Bridging the gap between policy and practice for India’s real growth engines.
India’s Micro, Small and Medium Enterprises (MSMEs) are celebrated as the backbone of the Indian economy, contributing significantly to employment, exports, and innovation.
Yet, ask any small entrepreneur, “Is getting a bank loan easy?” and you’ll often hear, “Sir, bahut mushkil hai.”
Despite dozens of government schemes like MUDRA, CGTMSE, Stand-Up India, and PMEGP, the ground reality remains unchanged. The issue lies not in policy creation, but in execution.
On paper, schemes promise collateral-free loans and faster approvals. In reality, banks remain risk-averse.
Even when schemes allow unsecured lending, many bankers hesitate due to fear of recovery issues and audits. As a result, first-time and micro borrowers are often excluded.
Banks lend based on data, not intent. Many MSMEs operate informally, with incomplete books and inconsistent tax filings.

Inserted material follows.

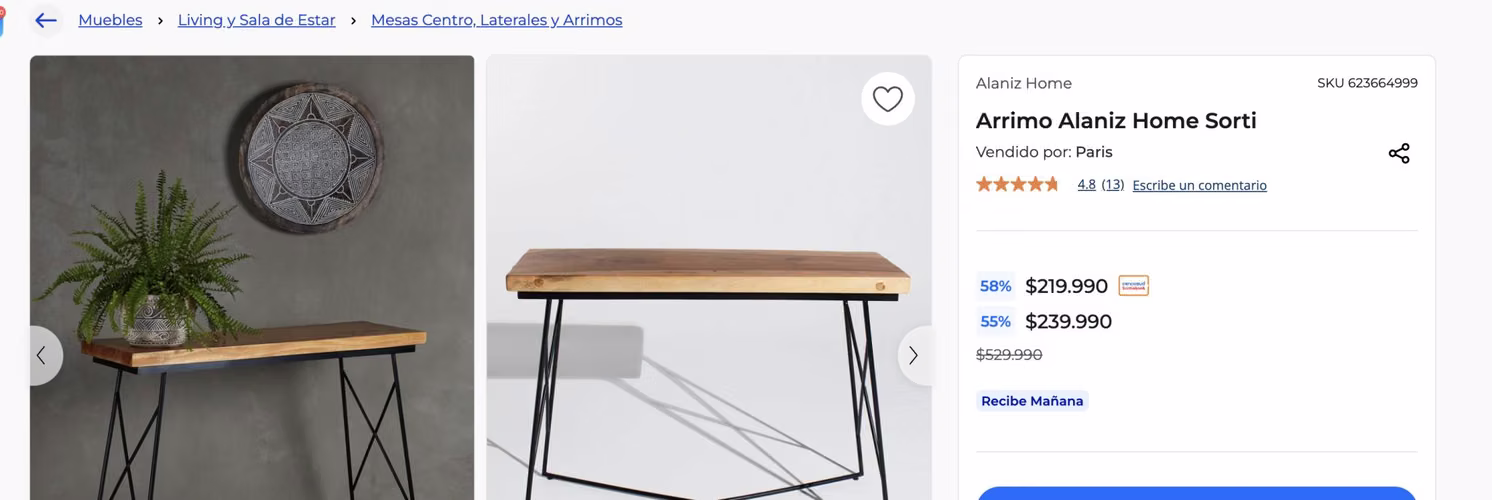The image size is (1492, 500).
Task: Click the Cencosud card icon beside $219.990
Action: tap(1133, 286)
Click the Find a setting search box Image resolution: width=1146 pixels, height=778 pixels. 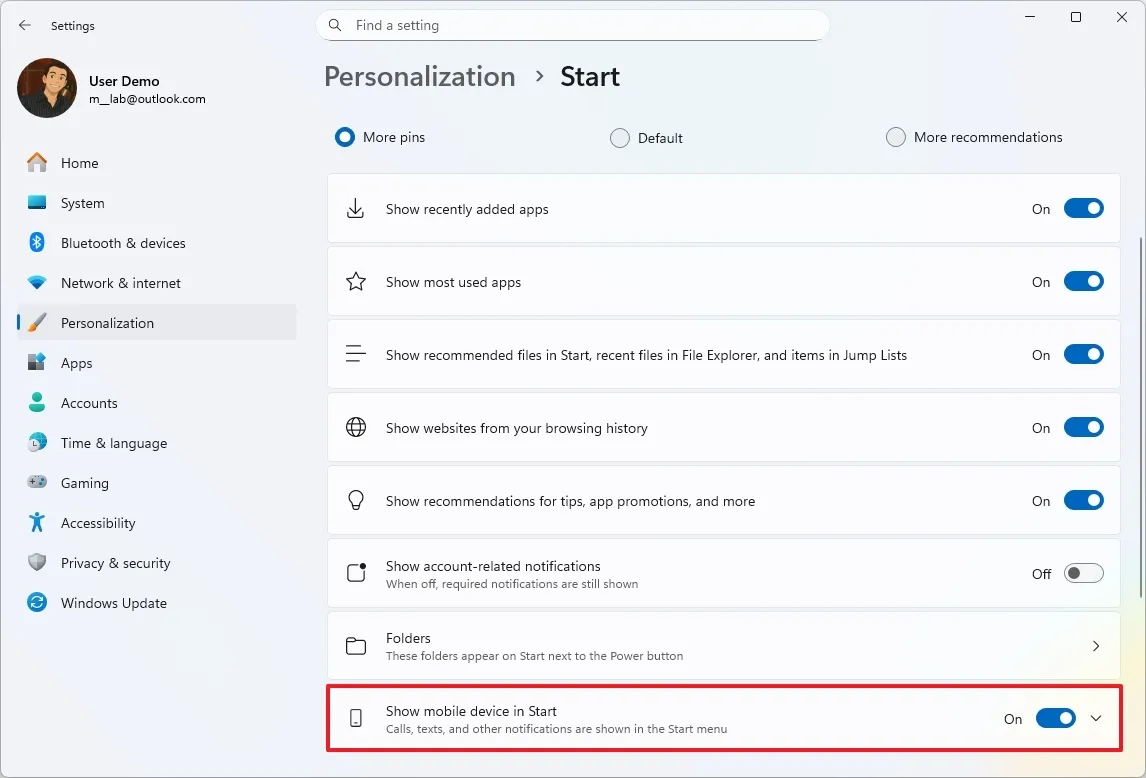tap(573, 25)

Example: If your actual sales are ₹100 lakh but GST returns show ₹30 lakh, the bank will assess your credit on ₹30 lakh only.
Many entrepreneurs understand business but not banking.

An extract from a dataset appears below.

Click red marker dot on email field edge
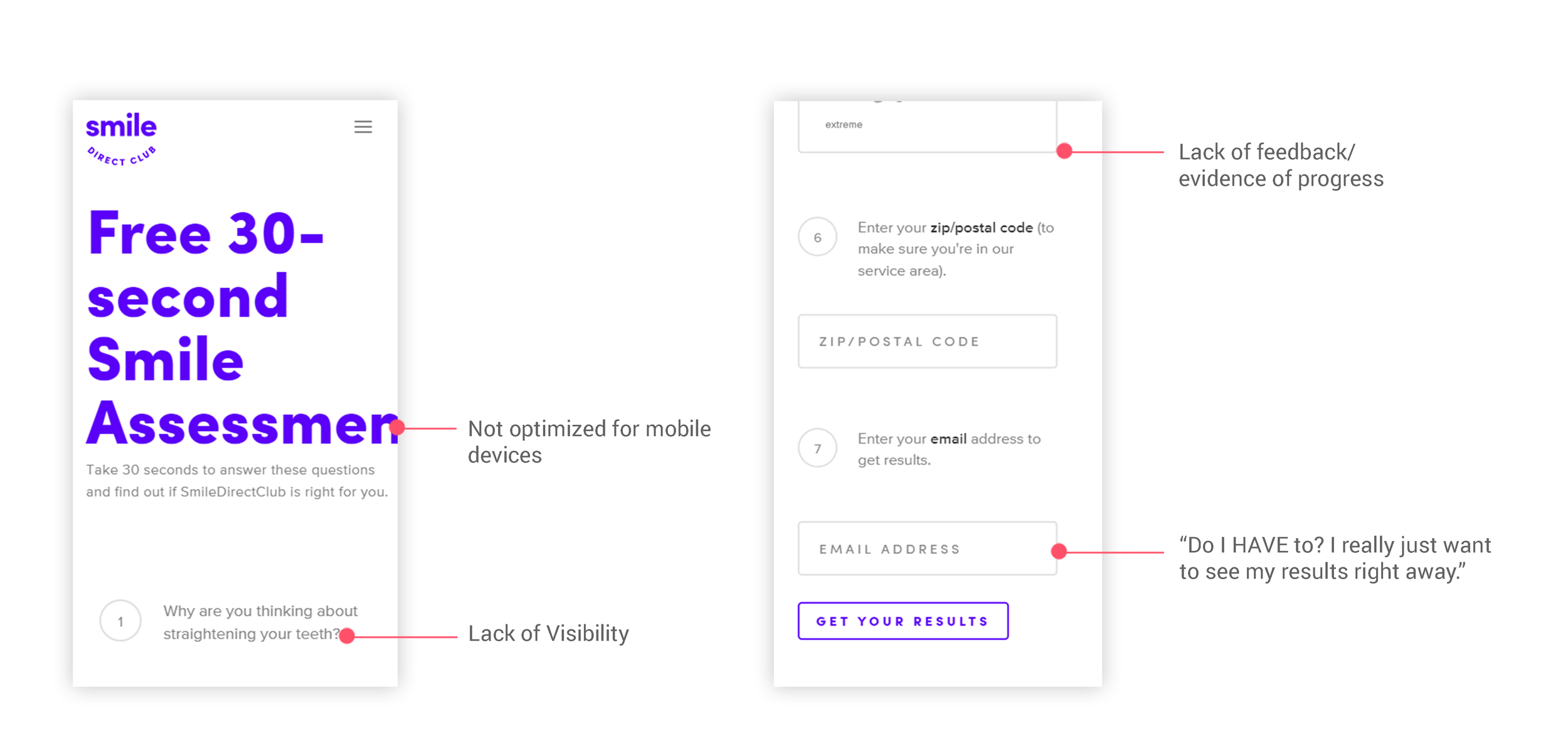This screenshot has width=1568, height=753. (1059, 551)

These small gaps often lead to rejection or long delays.
Even under collateral-free schemes, CIBIL score, repayment history, and business stability matter.

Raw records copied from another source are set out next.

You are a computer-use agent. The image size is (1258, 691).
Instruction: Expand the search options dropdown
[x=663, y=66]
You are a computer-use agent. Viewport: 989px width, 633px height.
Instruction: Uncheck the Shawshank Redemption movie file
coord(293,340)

First-generation entrepreneurs without assets face additional hurdles, discouraging bankers from processing such cases.
Bankers focus on ratios and risk. Entrepreneurs talk about vision and effort.
This disconnect leads MSMEs to seek NBFCs or private lenders, often at higher interest rates.
Businesses without digital footprints struggle to prove activity.
UPI transactions, GST filings, and digital invoices help establish bankability.
MSMEs often receive short-term working capital but not long-term growth finance.
This keeps businesses stuck in survival mode instead of scaling mode.
The credit problem is an ecosystem issue.
When MSMEs become financially ready and banks become growth partners, credit will flow naturally.
Schemes open doors. Readiness walks through them.